■ 阅读节选:
====================

第四阶段安土桃山时代与江户时代(公元1576—1867年)。在江户时代之前的安土桃山时代(公元1576—1600年)仅有20余年的历史,在南蛮贸易的发展下,日本人积极学习西方技术与文化,南蛮胴具足由此而来。南蛮胴(欧式铠甲式样)具足是具有西方板甲特征的鎧甲类型[11],从欧洲直接引入的南蛮胴具足前身甲通常一体成型,且呈V字形(图4),而日本本土甲胄师仿制的南蛮胴具足前身甲则大多由多块甲片拼合,下缘平齐(图5)。进入日本最后一个封建武家时代江户时期(公元1603—1868年)后,日本开始了历史上一段较长的和平发展时期,铠甲逐渐失去实用功能,逐渐演变为一种身份地位的象征。当时的日本各个藩地都有专门的甲胄师,各流派的锻造技术与审美风格各有千秋,对于当世具足的设计风潮则主要是对大铠、胴丸、腹卷等早期铠甲形制的复古创作。所以,江户时期的当世具足可理解为日本铠甲构造的集大成者,而和制南蛮胴的诞生也堪称日本传统铠甲的继古开今之作。

====================

■ 所给数据行:
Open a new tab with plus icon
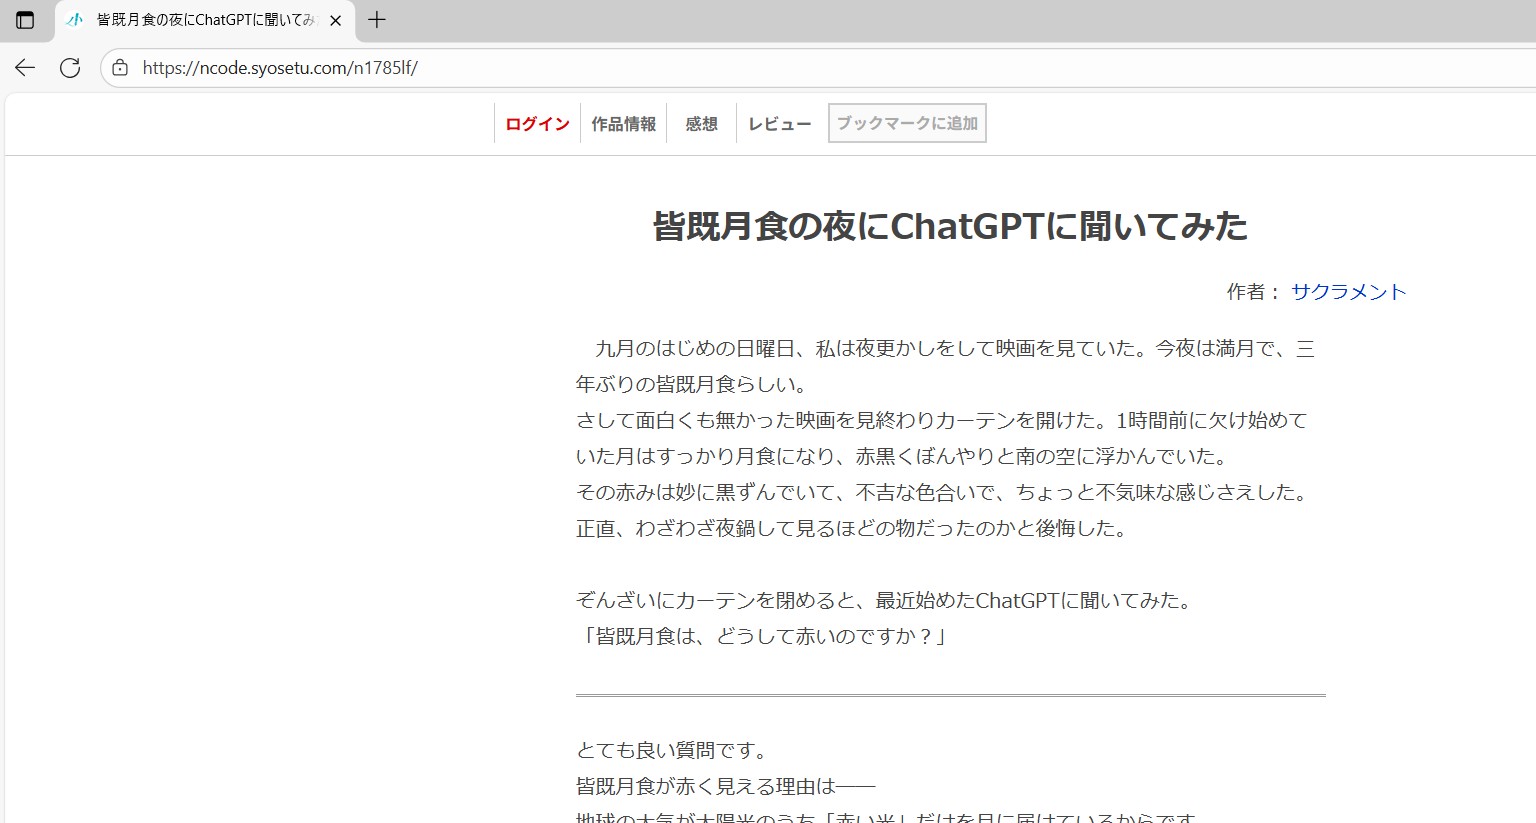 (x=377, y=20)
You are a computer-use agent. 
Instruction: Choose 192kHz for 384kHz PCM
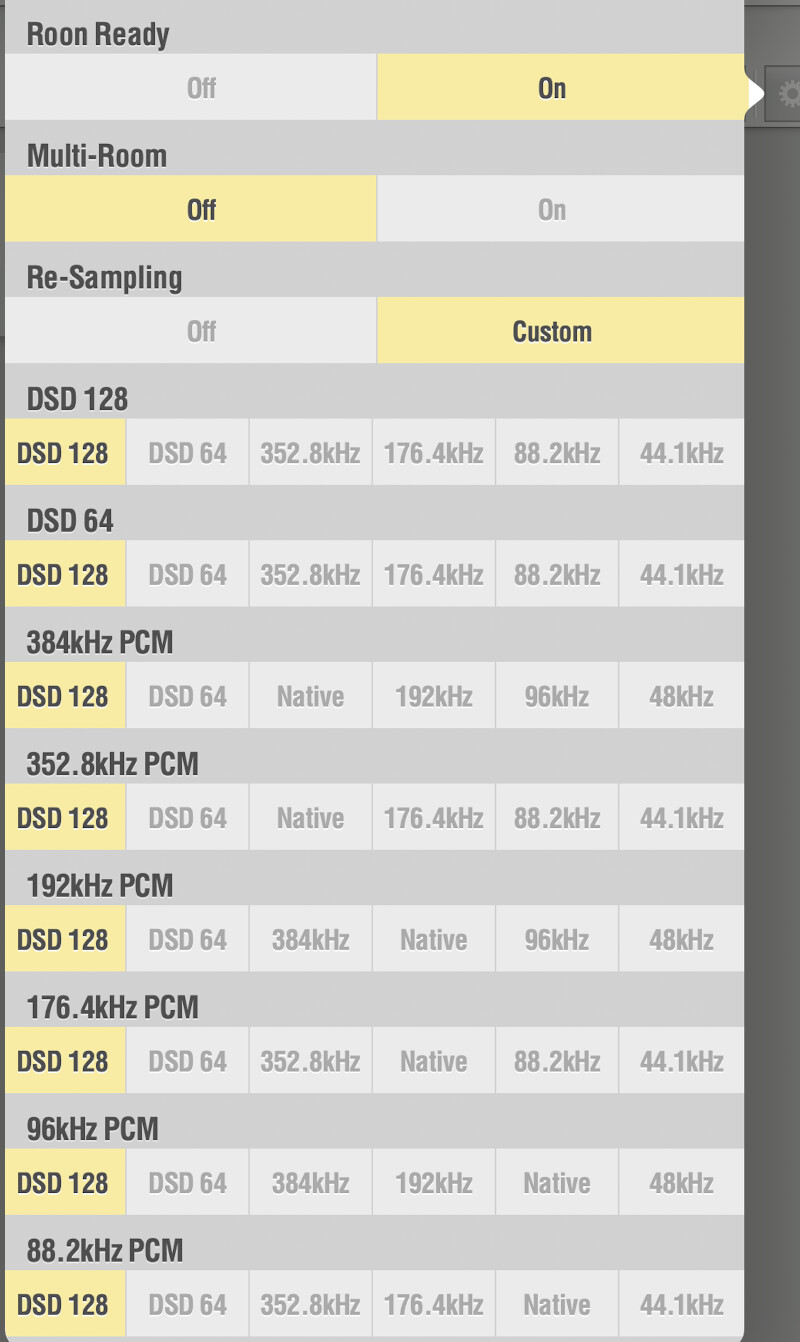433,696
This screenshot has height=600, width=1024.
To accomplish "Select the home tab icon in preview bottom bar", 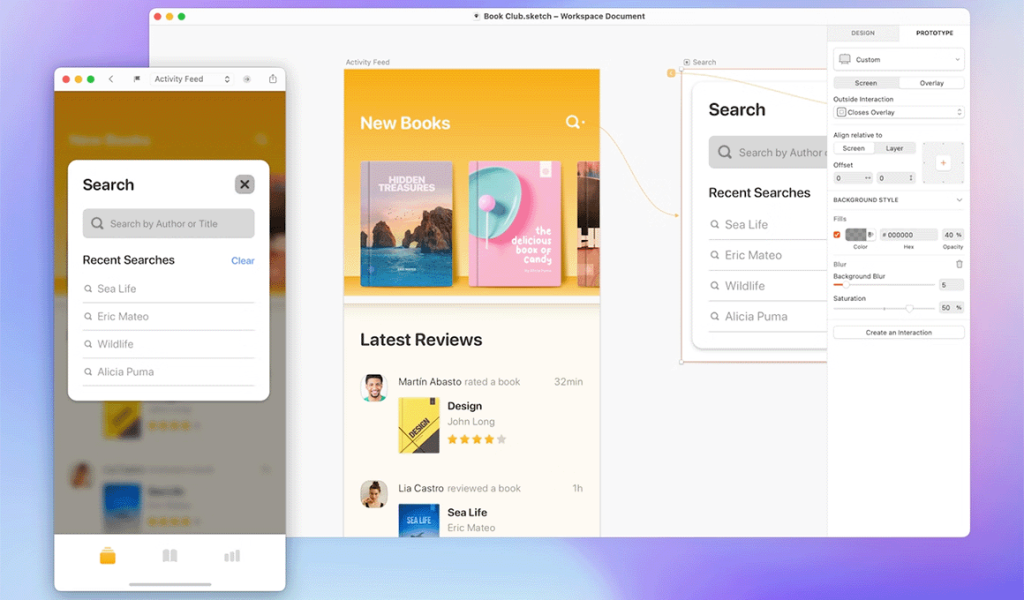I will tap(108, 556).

====================

■ 练习任务:
接着讲述日本铠甲演变的那段节选往下续写，从其最后一句之后开始。

■ 任务输出:
2 南蛮风格具足藏品的归纳与解读

对美国大都会艺术博物馆目前为止所展出的25领日本铠甲的年代、材料与形制特征进行分类后发现,其中江户时期的日本铠甲中具有南蛮风格的当世具足共9领,其中包括一枚张打出胴4领(其中包括一领肋骨胴、一领仏胴),鸠胸胴3领,雪下胴2领。这9领具足与其他同时期的具足相比在铠甲形制尤其是胸甲的设计上虽装饰元素各不相同,但无一例外地采用了欧式板甲式铠甲的构造。这些南蛮风格的具足与桃山时代从欧洲制造传入日本的南蛮胴具足不同,大部分由日本本土的甲胄师打造,主要的特色是胸甲形制是在欧式板甲的设计基础上进行再创作。这一设计要素也是区别于同时期其他具足的最大特点,这一特征的具足被统称为和制南蛮胴具足[12],而根据身甲(胴)的结构与装饰风格又有不同的名称。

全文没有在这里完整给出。